And that’s what you’re looking at. How does it work?
A while back I started looking at defence in terms of how a defender prevents their opponents operating in their territory. This included a metric called PATCH (“Possession Adjusted Territorial Control Held”… yeah), which underwent several changes without me really writing it up, despite publishing all sorts of cryptic charts on Twitter. So, my plan today is to go through the whole methodology as it stands today. There’s still work to do, and it’s by no means a hard and fast measure of good and bad defending, but it’s interesting enough to share and hope for some feedback.
PATCH is all about defensive territory – where on the pitch a player is responsible for stopping their opponent. We don’t measure this in an idealised way based on formations or anything like that, all we do is look at where a player is actually defending. We take all their defensive actions and draw a line around them – that’s their territory. In the previous version, we only looked at events in a team’s own half or danger zone, so the system wasn’t great at capturing defensive midfielders, who often defend higher up the pitch. That was a problem, but one we needed to solve without including noise from things like aerial challengers on attacking corners etc. It was also a problem that if a player put in even a single tackle in a weird place (a left back on the right wing etc) then the outline of their territory grew hugely.
There are many ways to solve this, I’ve experimented with a couple. The first was to find the average point of a defender’s defensive actions, and just trim events within 1 standard deviation on the X and Y axes. The advantage of this is that it’s dead simple, very quick to do inside a database query, and the resulting area was still somewhat representative of where the player was on the pitch. But not representative enough: it was possible for players to completely disappear if their defensive actions were all taken in a large ring far enough away from the centre, and it occasionally wrongly accused players of retreating into a tiny territory. Here’s an old version of the Chelsea-WBA chart above, look how tiny everyone is, especially John Terry:
I then experimented with a similar approach using the straight-line distance from the centre within the same sorts of bounds, but really this just gave you a slightly more circular version of the previous box. I finally settled on decent compromise between ease of implementation and realism – I trim events to those within the 70th percentile of distance from the centre. Here’s another example, Tottenham’s 4-1 victory over Sunderland:
The one drawback over the previous version is that things look far busier, especially where there are overlaps, which is why I’ve started putting them on a black background, and increasing the transparency of lower-scoring players (because, you know, sieves are more see-through than brick walls). Departure from brand, I know, but probably more readable.
Future avenues to look at are algorithms like local convex hulls, or more probabilistic approaches. You can certainly use some sort of kernel density approach, although I appreciate having hard boundaries to territory as it is. I might be willing to sacrifice the ease of visualising territory for a better approach, however, and I’ve been looking at a fairly complex system whereby you look at defensive events and opponent buildup in previous (representative) games, and use a Bayesian system to determine the degree to which we think a player would usually be defensively responsible in that situation. I’d love to hear any other approaches people have tried.

(Entries on where items are located)
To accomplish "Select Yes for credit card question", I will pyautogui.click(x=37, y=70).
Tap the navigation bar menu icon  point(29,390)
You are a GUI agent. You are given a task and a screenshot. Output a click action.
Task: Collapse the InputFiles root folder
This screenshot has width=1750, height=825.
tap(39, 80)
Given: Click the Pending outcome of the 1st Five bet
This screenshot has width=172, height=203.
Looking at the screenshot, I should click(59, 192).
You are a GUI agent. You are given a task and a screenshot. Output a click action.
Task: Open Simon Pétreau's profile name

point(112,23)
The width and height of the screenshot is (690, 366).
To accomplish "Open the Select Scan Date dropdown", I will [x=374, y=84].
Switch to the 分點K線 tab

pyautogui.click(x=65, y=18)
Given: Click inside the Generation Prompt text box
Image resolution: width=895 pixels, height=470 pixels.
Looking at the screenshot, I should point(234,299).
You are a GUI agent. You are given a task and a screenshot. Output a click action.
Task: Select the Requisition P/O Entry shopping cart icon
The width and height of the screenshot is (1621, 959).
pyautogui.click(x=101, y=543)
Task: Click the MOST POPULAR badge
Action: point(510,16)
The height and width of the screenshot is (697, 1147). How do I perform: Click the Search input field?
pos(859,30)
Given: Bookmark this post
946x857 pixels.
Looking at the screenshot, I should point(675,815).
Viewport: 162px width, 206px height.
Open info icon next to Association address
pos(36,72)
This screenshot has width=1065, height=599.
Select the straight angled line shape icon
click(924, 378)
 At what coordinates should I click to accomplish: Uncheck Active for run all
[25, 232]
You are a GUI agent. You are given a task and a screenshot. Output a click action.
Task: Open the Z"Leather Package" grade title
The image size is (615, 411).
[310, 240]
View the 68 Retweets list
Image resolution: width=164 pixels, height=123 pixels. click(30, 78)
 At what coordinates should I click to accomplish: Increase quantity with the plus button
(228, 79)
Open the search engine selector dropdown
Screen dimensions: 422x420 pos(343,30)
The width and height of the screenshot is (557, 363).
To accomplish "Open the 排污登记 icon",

- **Exercises**:
[1] Can you return the part of the passage on the PATCH metric that opens with the words containing "Future avenues to" and closes with "people have tried."?
[2] Could you retype the part of the records that opens with the line containing "Open the search engine selector dropdown" and runs through the end of the records?
The passage on the PATCH metric and the records are unrelated to each other.

- **Results**:
[1]
Future avenues to look at are algorithms like local convex hulls, or more probabilistic approaches. You can certainly use some sort of kernel density approach, although I appreciate having hard boundaries to territory as it is. I might be willing to sacrifice the ease of visualising territory for a better approach, however, and I’ve been looking at a fairly complex system whereby you look at defensive events and opponent buildup in previous (representative) games, and use a Bayesian system to determine the degree to which we think a player would usually be defensively responsible in that situation. I’d love to hear any other approaches people have tried.

[2]
Open the search engine selector dropdown
Screen dimensions: 422x420 pos(343,30)
The width and height of the screenshot is (557, 363).
To accomplish "Open the 排污登记 icon",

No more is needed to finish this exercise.